◆ Goal of the exercise ◆
Give again the entries below exactly, beginning at the first line and ending at the line with "Task: Click the Ok button".

_____

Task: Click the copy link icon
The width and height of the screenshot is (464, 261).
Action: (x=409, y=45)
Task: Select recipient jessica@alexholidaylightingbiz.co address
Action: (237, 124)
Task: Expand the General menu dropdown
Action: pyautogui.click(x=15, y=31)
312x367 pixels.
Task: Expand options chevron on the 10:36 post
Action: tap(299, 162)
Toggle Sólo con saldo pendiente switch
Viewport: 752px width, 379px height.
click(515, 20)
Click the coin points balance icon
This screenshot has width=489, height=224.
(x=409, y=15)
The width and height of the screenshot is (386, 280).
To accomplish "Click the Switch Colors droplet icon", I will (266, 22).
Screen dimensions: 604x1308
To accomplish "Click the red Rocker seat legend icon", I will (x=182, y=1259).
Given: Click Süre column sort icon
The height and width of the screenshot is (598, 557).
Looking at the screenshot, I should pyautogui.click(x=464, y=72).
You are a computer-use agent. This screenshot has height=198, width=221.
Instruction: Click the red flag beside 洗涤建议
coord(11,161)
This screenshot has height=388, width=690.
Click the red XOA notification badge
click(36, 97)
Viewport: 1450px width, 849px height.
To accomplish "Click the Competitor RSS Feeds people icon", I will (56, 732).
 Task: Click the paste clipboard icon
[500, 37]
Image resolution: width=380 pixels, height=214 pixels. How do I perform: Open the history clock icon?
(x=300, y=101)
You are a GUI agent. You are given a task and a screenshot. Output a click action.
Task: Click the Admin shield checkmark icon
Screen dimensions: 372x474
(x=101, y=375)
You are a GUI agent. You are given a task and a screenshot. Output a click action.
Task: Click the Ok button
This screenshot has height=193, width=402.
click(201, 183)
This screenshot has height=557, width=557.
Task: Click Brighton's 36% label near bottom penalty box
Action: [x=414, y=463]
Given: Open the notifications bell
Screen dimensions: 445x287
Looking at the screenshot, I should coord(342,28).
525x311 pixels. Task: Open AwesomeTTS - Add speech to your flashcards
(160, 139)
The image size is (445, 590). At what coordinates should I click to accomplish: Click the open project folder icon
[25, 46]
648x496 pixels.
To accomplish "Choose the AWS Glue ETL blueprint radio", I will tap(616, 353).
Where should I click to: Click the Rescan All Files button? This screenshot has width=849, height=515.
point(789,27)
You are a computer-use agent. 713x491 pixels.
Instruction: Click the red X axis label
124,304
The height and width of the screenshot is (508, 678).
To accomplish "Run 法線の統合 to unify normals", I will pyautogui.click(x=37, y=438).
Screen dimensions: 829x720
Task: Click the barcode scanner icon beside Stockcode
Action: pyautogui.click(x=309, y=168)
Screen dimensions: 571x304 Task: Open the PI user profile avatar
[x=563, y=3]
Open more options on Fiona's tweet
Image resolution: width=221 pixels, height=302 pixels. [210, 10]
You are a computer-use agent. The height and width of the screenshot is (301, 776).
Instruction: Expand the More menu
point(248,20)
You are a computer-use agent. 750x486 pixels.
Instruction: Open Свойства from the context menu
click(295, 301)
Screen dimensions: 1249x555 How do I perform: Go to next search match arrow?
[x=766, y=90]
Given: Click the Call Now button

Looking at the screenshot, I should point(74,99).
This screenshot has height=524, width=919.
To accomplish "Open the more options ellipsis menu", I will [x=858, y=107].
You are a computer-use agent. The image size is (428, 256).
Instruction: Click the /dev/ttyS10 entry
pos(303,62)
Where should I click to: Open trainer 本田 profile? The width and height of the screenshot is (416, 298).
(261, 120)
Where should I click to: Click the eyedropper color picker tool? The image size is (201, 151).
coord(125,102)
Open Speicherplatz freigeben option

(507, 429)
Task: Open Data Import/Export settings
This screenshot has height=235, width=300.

_____

◆ Solution to this exercise ◆
Task: Click the copy link icon
The width and height of the screenshot is (464, 261).
Action: (x=409, y=45)
Task: Select recipient jessica@alexholidaylightingbiz.co address
Action: (237, 124)
Task: Expand the General menu dropdown
Action: pyautogui.click(x=15, y=31)
312x367 pixels.
Task: Expand options chevron on the 10:36 post
Action: tap(299, 162)
Toggle Sólo con saldo pendiente switch
Viewport: 752px width, 379px height.
click(515, 20)
Click the coin points balance icon
This screenshot has width=489, height=224.
(x=409, y=15)
The width and height of the screenshot is (386, 280).
To accomplish "Click the Switch Colors droplet icon", I will (266, 22).
Screen dimensions: 604x1308
To accomplish "Click the red Rocker seat legend icon", I will (x=182, y=1259).
Given: Click Süre column sort icon
The height and width of the screenshot is (598, 557).
Looking at the screenshot, I should pyautogui.click(x=464, y=72).
You are a computer-use agent. This screenshot has height=198, width=221.
Instruction: Click the red flag beside 洗涤建议
coord(11,161)
This screenshot has height=388, width=690.
Click the red XOA notification badge
click(36, 97)
Viewport: 1450px width, 849px height.
To accomplish "Click the Competitor RSS Feeds people icon", I will (56, 732).
 Task: Click the paste clipboard icon
[500, 37]
Image resolution: width=380 pixels, height=214 pixels. How do I perform: Open the history clock icon?
(x=300, y=101)
You are a GUI agent. You are given a task and a screenshot. Output a click action.
Task: Click the Admin shield checkmark icon
Screen dimensions: 372x474
(x=101, y=375)
You are a GUI agent. You are given a task and a screenshot. Output a click action.
Task: Click the Ok button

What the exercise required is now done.